*Activity*
Give again, exactly and without pictures, the lines running from the line with "Open the Correlation type dropdown" to the end of the records below.
**** Recorded data
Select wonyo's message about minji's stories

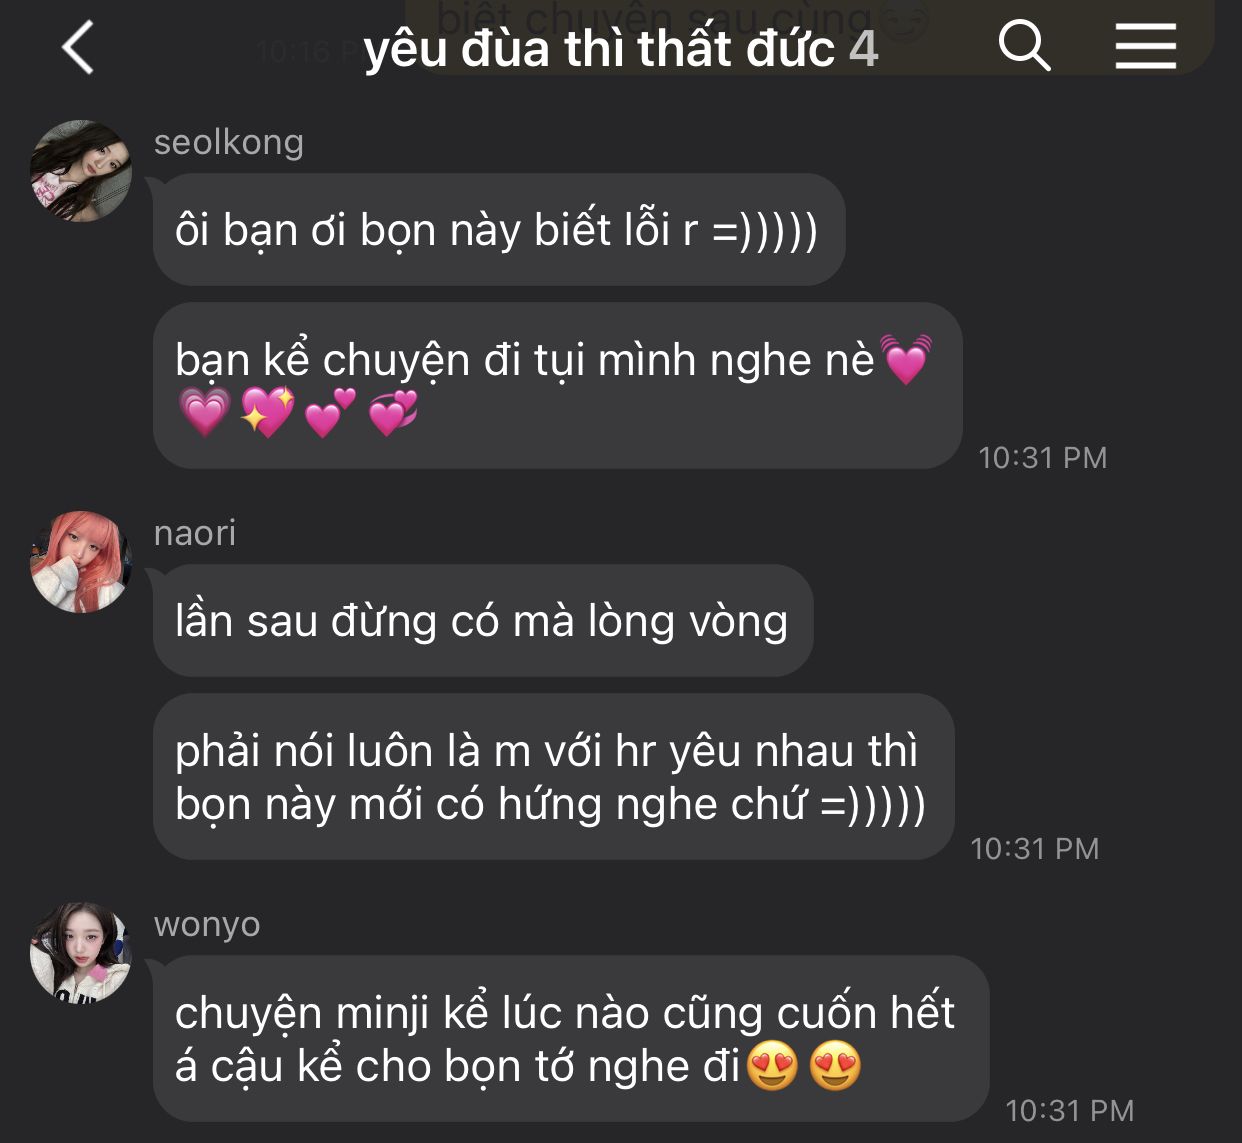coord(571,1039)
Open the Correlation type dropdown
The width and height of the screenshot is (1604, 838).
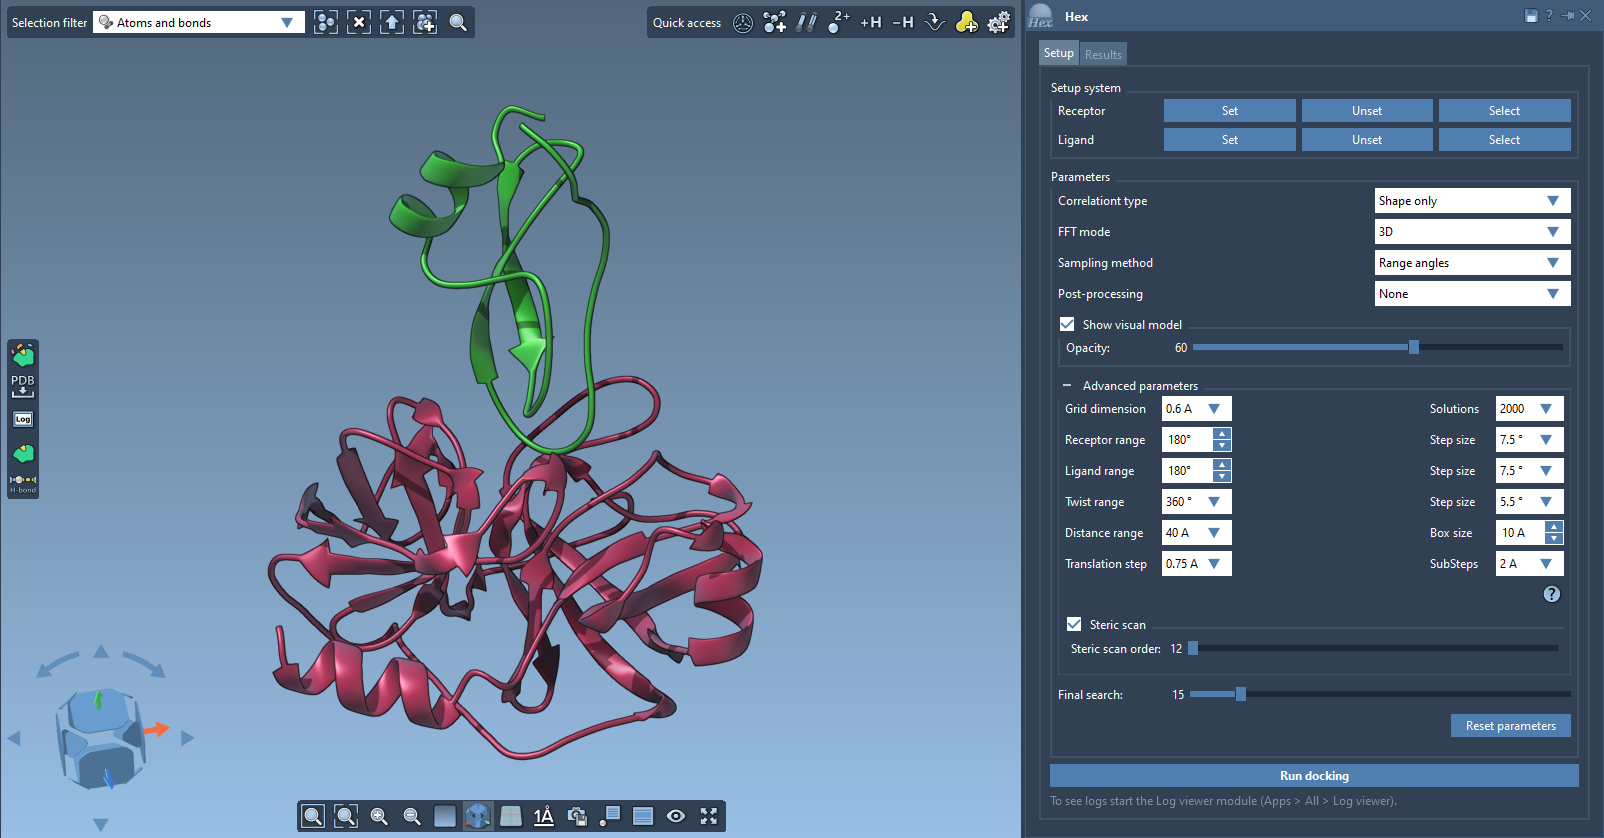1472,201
********
*Response box*
Open the Correlation type dropdown
The width and height of the screenshot is (1604, 838).
1472,201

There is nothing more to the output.